今度は先ほどとは違って繊細なガラスを扱うかのように丁寧で、少年も気持ちよさに目を細めていた。
「平等と自由を目指す国家。そんな国なら、クソッタレな俺でも、誰かの役に立てるかなって思ってさ。実際、他の連中もみんないい奴なんだ」
「……そうか」
「ああ。そうだ」
彼はそう言い切り、地面に胡坐をかいて両手いっぱいに子供たちを抱きしめる。
そして、振り向かないまま俺に言葉をつづけた。
「頑張ろうな。お互いに」
「ああ」
「それじゃあ、俺はこいつらを指定された孤児院に連れていくわ。お前も当然来るよな?」
「当然? ……まあ、いいが」
「それからよ。俺様の、『我儘』は」
先程の雰囲気とは打って変わって俗っぽい雰囲気を出す彼に、苦笑を禁じ得なかった。
――――
満天の星空の元、彼女……ソフィアは鬱蒼とした木々の真ん中で、薪の光に一人で照らされていた。
何度も何度も、繰り返すため息。
彼女は今、マクトリアとイゼルの道中にいた。
「……明日には、到着できますかね」
手元の地図を見る。
そこには、今まで通ってきた道のりと、これから通るであろう道のりが、赤裸々に綴られている。

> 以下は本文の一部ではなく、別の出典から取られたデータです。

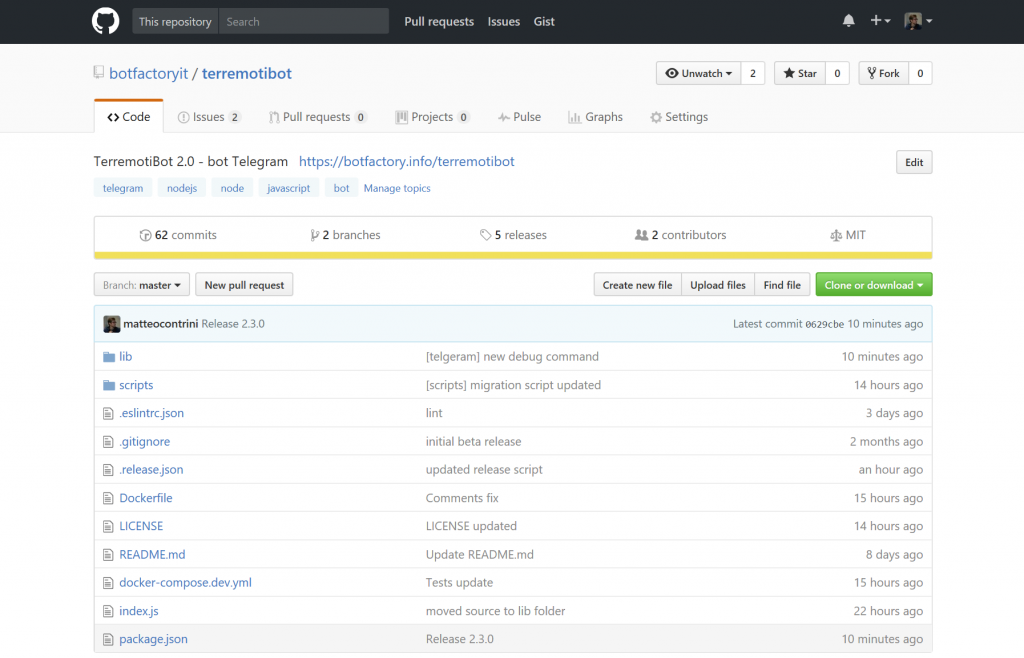Open the Settings tab
This screenshot has width=1024, height=658.
click(679, 116)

図で見ると近いが、実際は鬱蒼とした木々の森や山を越えるため、彼女の体力はすでにほとんど限界だった。
だが、馬車も救護のためすべて出払っていて、個人で使えるものなどない。
「……疲れました」
彼女らしくもない、弱音を吐く。
その言葉に反応するかのように、彼女の背後にある木々が不自然に揺れた。
彼女はすぐさま剣を取り、背後に意識を割く。
「出てきてください」
それだけ言うと、その木々からは、一人の青年が手を上げながら堂々とこちらに向かってきた。
その青年はソフィアより頭一つ分身長が高く、長い銀髪を後ろで縛っていて、白い服に身をまとっていた。
それよりも特徴的なのは、顔につけられた目を覆い隠すかのような仮面だった。
「……仮面を取ってください」
「ごめん。それはできないんだ。これは身体的な問題でね。見せたくない、という我儘は通らないかい?」
「わかりました。では、武装を解除してください」
彼女の言うことに従うかのように、青年は青く薄い長剣を二本、地面に置く。
そして、そのまま彼女の方を向いた。
「信じてもらえないかもしれないが、私はここを彷徨っていただけの旅人でね。あなたに危害を加えるつもりなんてさらさらないんだ」
「……そうですか。なら、なぜわざわざ木陰から私の様子をうかがっていたのですか?」
「盗賊が近くにいるのかと思ったんだ。でも、ここにいるのがあなた一人だったから。それで、道を聞こうと思っただけなんだ」
「信じられると?」
「そうだね。君の言う通りだ。じゃあ、自己紹介くらいはさせてもらおうかな」
「私は『牙』という傭兵部隊の隊長を務めてる『狼』という者さ。以後お見知りおきを」
「……牙、ですか?」
「おや、知らないかい? 世界最強の傭兵、なんて呼ばれているんだ。といっても、事実無根だけどね」
そういって皮肉交じりに笑う狼。
だが、それがどういった意味なのかは、顔を隠している彼には分からなかった。
だが、ソフィアはそんな彼に対し、まるで昔から知っているかのような懐かしさを感じていた。